Le jugement des opposants à la déviation du Pertuis/St-Hostien

Par Clara Serrano , Mise à jour le 14/01/2025 à 17:00

Le 14 novembre 2023, des dizaines de militants de la Lutte des Sucs s'opposaient à l'avancée d'une pelleteuse sur le chantier de la déviation de la RN88 au Pertuis. Après l'intervention des forces de l'ordre, cinq d'entre eux comparaissaient ce mardi 14 janvier 2025 au tribunal du Puy. 

Le mardi 14 novembre 2023, alors qu'elle progressait vers le lieu-dit Le Rouchas, à Saint-Hostien, une pelleteuse destinée aux fouilles archéologiques obligatoires avant le lancement des travaux de la RN 88 a été empêchée. 

Devant elle, des dizaines de manifestants, membres d'associations de protection de la nature, s'étaient assis là, entre branchages et barbelés qu'ils avaient déposé la veille. 

Face à leur indisposition à laisser passer l'engin, les forces de l'ordre sont intervenues, plaçant sept militants en garde à vue à l'issue du rassemblement.

Initialement prévu le 10 septembre 2024, le procès de cinq d'entre eux avait été renvoyé à ce 14 janvier 2025, très exactement un an et deux mois après les faits.

L'État de nécessité, c'est quoi ?

D'après l'article 122-7 du code pénal, « n'est pas pénalement responsable la personne qui, face à un danger actuel ou imminent qui menace elle-même, autrui ou un bien, accomplit un acte nécessaire à la sauvegarde de la personne ou du bien, sauf s'il y a disproportion entre les moyens employés et la gravité de la menace »

Défendre l'environnement...

Réunis devant le juge, les cinq accusés, accompagnés de leurs avocats, ont plaidé l'état de nécessité. 

Pour la procureure de la République, c'est la considération ou non de cet état, dans lequel l'accusé considère qu'il « viole la loi, en connaissance de cause, considérant que l'intérêt en est supérieur », qui déterminera de la condamnation des prévenus. 

Problème, elle regrette qu'aucun d'entre eux n'ait évoqué l'urgence climatique ou la protection de l'environnement lors de leur garde à vue.  

Coûte que coûte 

Considérant ceci, ainsi que l'obligation légale pour la Région, maitre d'ouvrage, de réaliser les fouilles archéologiques préalables, la présence réglementaire d'un écologue, suite à la découverte d'orobanches (plante protégée) sur le tracé de la déviation), et remettant en perspective toutes proportionnalités, la procureure de la République transmet ainsi en fin d'audience, ses réquisitions : 350€ d'amendes pour chacun des accusés, mais pas d'opposition au retrait de la mention dans le casier judiciaire pour trois d'entre eux, suite à leur demande et au regard de leur métier. 

Le changement climatique comme "danger actuel ou imminent" ?

Pour l'avocat de la défense, l'état de nécessité est au contraire presque évident. Si aucun consensus civil n'a été établi sur la gravité du changement climatique et les dangers qu'il représente, le représentant de la défense s'appuie sur le consensus scientifique qui, selon lui, confirme qu'il s'agit d'un danger à la fois actuel et imminent, « provoquant la mort de nombreuses personnes dans le monde ».

== Données extraites ==
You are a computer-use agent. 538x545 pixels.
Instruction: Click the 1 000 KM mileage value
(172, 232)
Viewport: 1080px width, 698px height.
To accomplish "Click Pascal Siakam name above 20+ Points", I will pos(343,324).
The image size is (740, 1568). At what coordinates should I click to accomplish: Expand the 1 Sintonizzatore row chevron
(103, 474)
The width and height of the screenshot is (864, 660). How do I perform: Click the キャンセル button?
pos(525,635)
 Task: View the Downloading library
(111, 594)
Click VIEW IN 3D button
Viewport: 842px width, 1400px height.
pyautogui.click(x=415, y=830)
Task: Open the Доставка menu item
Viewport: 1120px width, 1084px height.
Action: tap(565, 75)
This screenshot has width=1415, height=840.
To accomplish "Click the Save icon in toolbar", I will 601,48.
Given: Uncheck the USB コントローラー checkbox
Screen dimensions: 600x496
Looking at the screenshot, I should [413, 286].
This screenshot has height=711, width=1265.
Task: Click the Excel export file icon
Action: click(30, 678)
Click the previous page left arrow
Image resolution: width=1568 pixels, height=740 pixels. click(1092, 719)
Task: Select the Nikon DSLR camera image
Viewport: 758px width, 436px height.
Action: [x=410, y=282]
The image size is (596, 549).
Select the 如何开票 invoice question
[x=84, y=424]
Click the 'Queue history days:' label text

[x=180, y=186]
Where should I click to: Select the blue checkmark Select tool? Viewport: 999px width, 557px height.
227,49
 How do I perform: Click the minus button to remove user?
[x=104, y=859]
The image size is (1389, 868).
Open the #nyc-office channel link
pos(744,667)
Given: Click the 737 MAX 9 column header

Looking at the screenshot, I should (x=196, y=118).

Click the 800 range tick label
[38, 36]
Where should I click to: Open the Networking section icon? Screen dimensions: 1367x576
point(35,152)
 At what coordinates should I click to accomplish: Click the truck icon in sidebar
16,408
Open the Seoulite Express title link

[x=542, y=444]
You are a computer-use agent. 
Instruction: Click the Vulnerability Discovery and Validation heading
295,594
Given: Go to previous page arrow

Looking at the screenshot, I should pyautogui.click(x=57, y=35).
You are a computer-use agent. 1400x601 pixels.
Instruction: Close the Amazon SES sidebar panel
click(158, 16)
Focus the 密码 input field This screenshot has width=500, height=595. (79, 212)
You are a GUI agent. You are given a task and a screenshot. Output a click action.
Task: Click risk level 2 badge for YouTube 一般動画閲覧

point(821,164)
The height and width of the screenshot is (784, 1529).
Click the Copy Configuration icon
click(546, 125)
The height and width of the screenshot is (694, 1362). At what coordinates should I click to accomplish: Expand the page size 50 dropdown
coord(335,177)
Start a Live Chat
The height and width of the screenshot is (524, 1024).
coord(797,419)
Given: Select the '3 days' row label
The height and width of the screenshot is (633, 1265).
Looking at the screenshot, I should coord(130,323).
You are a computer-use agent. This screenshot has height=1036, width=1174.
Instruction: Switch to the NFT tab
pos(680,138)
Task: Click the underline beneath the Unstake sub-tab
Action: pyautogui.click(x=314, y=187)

== Consigne ==
D'après l'article sur le procès des opposants à la déviation de la RN88, quel montant d'amende la procureure de la République a-t-elle requis pour chacun des accusés ?

== Réponse attendue ==
350 € d'amende pour chacun des accusés.